Barbier, seeming to side with the states, proposed the rocket launch theory, “We’re talking about state sovereignty,” Barbier said, addressing BP attorney Andrew Langan. “You can imagine scenarios … where someone launches a rocket from federal waters and it lands on someone’s property in Louisiana or Alabama and lands on someone’s roof and causes death. … You don’t think someone in Alabama or Louisiana could file a claim?”

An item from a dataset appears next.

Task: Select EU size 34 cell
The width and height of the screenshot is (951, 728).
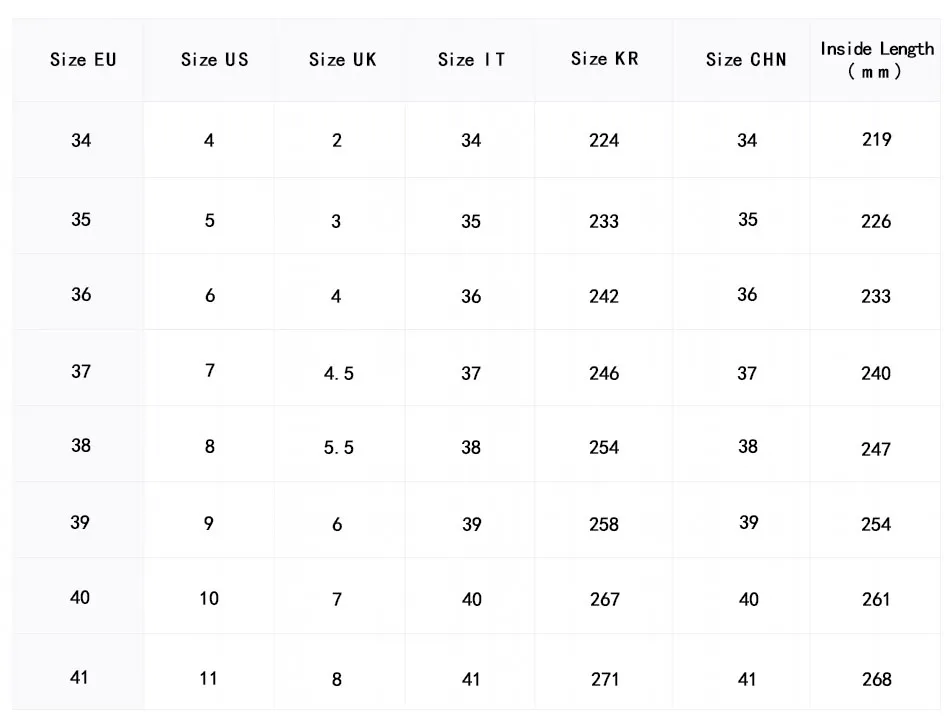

The main question would appear to be that even though OPA and federal maritime law govern in this case, can states seek punitive damages to “fill in the gap,” this gap being potentially necessary because the federal government is under no legal obligation to give money recovered in fines under the Clean Water Act to the Gulf region. A Senate bill with bipartisan support that will give 80% of fines collected to the region is making its way through committee, but in these days of the Tea Party, who can trust Congress to do what’s right for the people? Judge Barbier gave each of the parties a week to submit legal briefs on the matter and presumably, Barbier will rule on this at the next status conference which is set for October 21st, with the actual trial set to begin in February…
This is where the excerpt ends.